Secara matematik dan teori probabilitas, sukses dan gagal punya potensi 50% berbanding 50%. Artinya dalam hidup ini anda punya peluang 50% gagal atau 50% sukses. Yang dilakukan banyak orang adalah meningkatnya peluang sukses sebsar-besarnya. Taktik sederhana untuk menghindari kegagalan. Celakanya berapa-pun tinggi peluang anda untuk sukses, anda tidak akan terhindar dari peluang gagal. Tidak peduli berapa kecil-pun. Kalau begitu mengapa tetap saja tidak ada kursus atau pelatihan yang mengajarkan kita agar gagal dengan sukses. Aneh bukan ?
Didalam olah raga bela diri Judo ada tekhnik yang disebut dengan nama Ukemi.
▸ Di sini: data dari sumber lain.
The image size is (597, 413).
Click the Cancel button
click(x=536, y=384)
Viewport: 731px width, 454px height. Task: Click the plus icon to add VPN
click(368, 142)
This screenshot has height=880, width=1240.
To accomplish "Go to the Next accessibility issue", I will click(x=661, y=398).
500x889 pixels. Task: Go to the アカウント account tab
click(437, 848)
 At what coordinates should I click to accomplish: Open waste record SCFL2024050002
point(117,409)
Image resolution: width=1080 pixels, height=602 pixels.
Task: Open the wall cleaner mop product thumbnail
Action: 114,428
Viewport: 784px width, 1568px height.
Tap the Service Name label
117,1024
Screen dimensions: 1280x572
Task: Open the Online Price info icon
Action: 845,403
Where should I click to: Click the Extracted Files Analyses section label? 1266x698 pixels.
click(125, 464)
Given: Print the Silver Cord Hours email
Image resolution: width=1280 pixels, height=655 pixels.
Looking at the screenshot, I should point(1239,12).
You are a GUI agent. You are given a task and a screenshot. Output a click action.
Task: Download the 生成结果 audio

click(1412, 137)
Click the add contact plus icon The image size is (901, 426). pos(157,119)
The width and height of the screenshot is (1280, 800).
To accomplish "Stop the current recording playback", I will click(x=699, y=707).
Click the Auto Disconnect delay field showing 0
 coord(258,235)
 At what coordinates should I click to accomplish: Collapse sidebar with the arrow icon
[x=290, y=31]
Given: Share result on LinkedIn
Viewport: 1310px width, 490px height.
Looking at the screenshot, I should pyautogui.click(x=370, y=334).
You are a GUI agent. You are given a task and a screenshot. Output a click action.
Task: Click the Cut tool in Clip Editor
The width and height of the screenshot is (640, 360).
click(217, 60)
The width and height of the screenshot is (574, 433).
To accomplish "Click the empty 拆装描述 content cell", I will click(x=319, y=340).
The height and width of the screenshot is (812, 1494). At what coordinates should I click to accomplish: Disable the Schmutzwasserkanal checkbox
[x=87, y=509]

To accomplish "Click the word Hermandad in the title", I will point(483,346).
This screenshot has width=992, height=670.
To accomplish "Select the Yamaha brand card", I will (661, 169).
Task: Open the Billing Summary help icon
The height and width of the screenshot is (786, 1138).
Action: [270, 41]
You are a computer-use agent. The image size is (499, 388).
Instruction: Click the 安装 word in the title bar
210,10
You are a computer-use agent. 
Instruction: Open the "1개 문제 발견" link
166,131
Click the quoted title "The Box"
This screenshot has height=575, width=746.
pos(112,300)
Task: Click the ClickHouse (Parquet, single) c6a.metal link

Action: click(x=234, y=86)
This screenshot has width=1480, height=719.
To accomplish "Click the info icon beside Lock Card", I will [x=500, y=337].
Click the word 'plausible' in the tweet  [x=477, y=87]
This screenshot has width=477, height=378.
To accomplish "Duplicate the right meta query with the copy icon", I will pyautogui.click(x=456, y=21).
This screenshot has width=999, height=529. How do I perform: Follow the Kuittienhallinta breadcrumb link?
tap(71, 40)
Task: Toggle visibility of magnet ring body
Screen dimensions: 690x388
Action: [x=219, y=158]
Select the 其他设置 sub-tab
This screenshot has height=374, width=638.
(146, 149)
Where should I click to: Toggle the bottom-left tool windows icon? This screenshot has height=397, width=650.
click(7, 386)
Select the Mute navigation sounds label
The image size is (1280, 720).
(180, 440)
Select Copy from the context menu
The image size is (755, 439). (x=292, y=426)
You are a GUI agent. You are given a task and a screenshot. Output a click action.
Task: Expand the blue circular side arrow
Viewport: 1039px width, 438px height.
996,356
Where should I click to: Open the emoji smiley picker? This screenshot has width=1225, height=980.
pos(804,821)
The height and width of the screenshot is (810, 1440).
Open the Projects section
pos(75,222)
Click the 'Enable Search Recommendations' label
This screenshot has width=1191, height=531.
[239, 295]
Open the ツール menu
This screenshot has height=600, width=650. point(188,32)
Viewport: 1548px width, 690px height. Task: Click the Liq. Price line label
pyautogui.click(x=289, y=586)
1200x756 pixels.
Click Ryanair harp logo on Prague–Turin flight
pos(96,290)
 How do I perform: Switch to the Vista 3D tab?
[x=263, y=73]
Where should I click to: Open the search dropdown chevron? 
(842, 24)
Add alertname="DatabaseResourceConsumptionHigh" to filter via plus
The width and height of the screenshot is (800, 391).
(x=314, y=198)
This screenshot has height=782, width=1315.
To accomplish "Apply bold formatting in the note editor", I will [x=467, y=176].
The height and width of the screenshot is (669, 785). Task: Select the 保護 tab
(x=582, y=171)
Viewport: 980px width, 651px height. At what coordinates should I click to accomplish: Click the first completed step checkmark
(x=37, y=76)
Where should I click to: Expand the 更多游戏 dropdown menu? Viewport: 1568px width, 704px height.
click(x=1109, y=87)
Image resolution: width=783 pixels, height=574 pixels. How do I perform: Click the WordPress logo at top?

Secara sederhana Ukemi memang mengajarkan cara yang paling bijak untuk jatuh. Atau dijatuhkan lawan. Tetapi secara filosofis Ukemi jauh lebih dalam lagi artinya. Ukemi adalah tekhnik mawas diri, yang menyadarkan diri kita bahwa kita selalu dalam posisi yang rawan untuk selalu menerima serangan musuh dan lawan. Dan setiap kali kita diserang, ada kemungkinan kita dijatuhkan lawan. Ukemi menjadi pra-syarat untuk tetap eling, menerima serangan dengan bijak, agar jatuh dengan baik dan benar – tanpa cidera. Agar kita bisa bangkit kembali dan mempertahankan diri.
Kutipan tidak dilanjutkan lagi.